Required action: From the line containing "1280x800 pixels. At" down to the final line of the entries below, restate each line word for word and add nothing.

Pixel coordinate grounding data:
※
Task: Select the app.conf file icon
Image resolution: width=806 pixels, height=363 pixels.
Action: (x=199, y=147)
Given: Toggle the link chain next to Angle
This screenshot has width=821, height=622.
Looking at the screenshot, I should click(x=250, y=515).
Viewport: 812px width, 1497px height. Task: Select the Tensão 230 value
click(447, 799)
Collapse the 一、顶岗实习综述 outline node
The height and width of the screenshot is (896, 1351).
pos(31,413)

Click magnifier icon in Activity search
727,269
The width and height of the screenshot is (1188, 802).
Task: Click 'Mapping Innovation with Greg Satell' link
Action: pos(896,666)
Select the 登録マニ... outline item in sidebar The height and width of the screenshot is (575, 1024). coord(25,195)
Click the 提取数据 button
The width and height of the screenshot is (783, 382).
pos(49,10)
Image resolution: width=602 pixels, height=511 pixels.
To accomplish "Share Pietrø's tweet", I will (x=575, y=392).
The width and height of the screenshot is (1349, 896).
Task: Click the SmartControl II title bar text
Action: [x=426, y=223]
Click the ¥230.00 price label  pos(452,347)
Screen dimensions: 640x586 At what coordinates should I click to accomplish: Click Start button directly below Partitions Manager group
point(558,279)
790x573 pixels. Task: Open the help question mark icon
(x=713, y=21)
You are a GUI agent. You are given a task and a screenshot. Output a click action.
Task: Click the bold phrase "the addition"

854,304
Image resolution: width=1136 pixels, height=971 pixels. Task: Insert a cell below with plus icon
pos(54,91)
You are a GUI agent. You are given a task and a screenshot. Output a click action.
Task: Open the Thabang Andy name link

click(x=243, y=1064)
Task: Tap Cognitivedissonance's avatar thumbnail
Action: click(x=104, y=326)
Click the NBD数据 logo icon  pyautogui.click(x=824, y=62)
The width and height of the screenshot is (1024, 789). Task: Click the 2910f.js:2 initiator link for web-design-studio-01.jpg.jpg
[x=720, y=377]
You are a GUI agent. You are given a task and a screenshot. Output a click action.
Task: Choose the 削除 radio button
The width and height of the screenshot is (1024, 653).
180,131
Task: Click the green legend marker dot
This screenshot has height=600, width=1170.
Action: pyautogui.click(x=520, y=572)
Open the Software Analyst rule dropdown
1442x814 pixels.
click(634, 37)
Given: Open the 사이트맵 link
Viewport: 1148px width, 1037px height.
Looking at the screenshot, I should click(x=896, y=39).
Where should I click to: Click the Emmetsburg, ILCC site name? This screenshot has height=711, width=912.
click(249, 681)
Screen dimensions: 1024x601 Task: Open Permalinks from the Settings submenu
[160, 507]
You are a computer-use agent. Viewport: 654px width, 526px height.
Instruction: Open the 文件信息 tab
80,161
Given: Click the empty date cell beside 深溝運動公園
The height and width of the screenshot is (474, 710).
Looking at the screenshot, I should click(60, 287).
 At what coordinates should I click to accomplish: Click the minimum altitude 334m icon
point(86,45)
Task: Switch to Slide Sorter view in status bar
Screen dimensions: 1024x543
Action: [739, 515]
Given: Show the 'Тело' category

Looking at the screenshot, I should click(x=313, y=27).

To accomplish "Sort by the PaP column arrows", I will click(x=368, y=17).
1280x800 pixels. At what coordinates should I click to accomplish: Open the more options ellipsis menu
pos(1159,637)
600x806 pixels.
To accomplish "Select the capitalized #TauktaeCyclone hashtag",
※
Problem solution:
1280x800 pixels. At what coordinates should I click to accomplish: Open the more options ellipsis menu
pos(1159,637)
600x806 pixels.
To accomplish "Select the capitalized #TauktaeCyclone hashtag",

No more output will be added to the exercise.